___ Kutipan Teks

Pada zaman Nabi SAW pernah terjadi zina yang mengakibatkan wanitanya Hamil, kemudian Nabi SAW mendapat laporan dari Sahabat bahwa kedua orang tersebut telah melakukan pernikahan. Kemudian Nabi berkomentar,

قد خرج من سفاح الى نكاح

Baguslah, (mereka) telah keluar dari tradisi zina menuju pernikahan (yang sah) sesuai dengan aturan Agama.

Hadits ini menjadi dasar bagi Imam Syaroni tentang kebolehan seorang yang hamil diluar nikah untuk menikahi orang yang menghamilinya tanpa menunggu kelahiran anaknya.

Baca Juga:  Hukum Memotong Rambut dan Memotong Kuku saat Haid

Gus Baha melanjutkan keterangan tentang masalahah yang dapat dipetik dari argumentasi Imam Syaroni, yakni menghentikan praktek zina yang dilakukan pasangan tersebut.

Kebolehan orang yang menikah setelah adanya kecelakaan (hamil diluar nikah) tentunya tidak otomatis menghapuskan dosa sebelum bertobat. Hukuman bagi pelaku zina tetap harus dijalankan sesuai dengan syariat Islam, yakni Had Rajam.

______
___ Potongan Data

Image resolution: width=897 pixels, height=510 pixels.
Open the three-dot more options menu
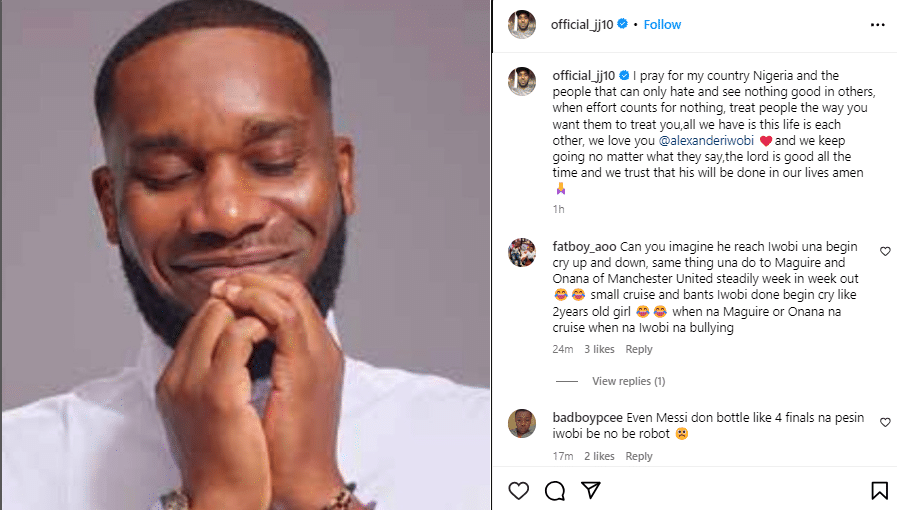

______

### Terapkan Pemahaman Anda
1. Jawablah pertanyaan berikut berdasarkan teks tentang pernikahan setelah hamil di luar nikah.
(a) Dari siapa Nabi SAW mendapat laporan bahwa kedua orang tersebut telah menikah?
(b) Bagi siapa hadis tersebut menjadi dasar kebolehan menikahi orang yang menghamili?
(c) Hukuman apa bagi pelaku zina yang disebut harus tetap dijalankan?
2. Salin secara persis bagian dari teks tentang pernikahan setelah hamil di luar nikah, mulai dari kata-kata "Baguslah, (mereka) telah" sampai dengan kata-kata "yakni Had Rajam.".
3. Sebutkan semua tokoh perorangan yang disebut dalam teks tentang pernikahan setelah hamil di luar nikah.

### Kunci Jawaban
1.
(a) Dari Sahabat.
(b) Bagi Imam Syaroni.
(c) Had Rajam.

2.
Baguslah, (mereka) telah keluar dari tradisi zina menuju pernikahan (yang sah) sesuai dengan aturan Agama.

Hadits ini menjadi dasar bagi Imam Syaroni tentang kebolehan seorang yang hamil diluar nikah untuk menikahi orang yang menghamilinya tanpa menunggu kelahiran anaknya.

Baca Juga:  Hukum Memotong Rambut dan Memotong Kuku saat Haid

Gus Baha melanjutkan keterangan tentang masalahah yang dapat dipetik dari argumentasi Imam Syaroni, yakni menghentikan praktek zina yang dilakukan pasangan tersebut.

Kebolehan orang yang menikah setelah adanya kecelakaan (hamil diluar nikah) tentunya tidak otomatis menghapuskan dosa sebelum bertobat. Hukuman bagi pelaku zina tetap harus dijalankan sesuai dengan syariat Islam, yakni Had Rajam.

3. Nabi SAW, Imam Syaroni, Gus Baha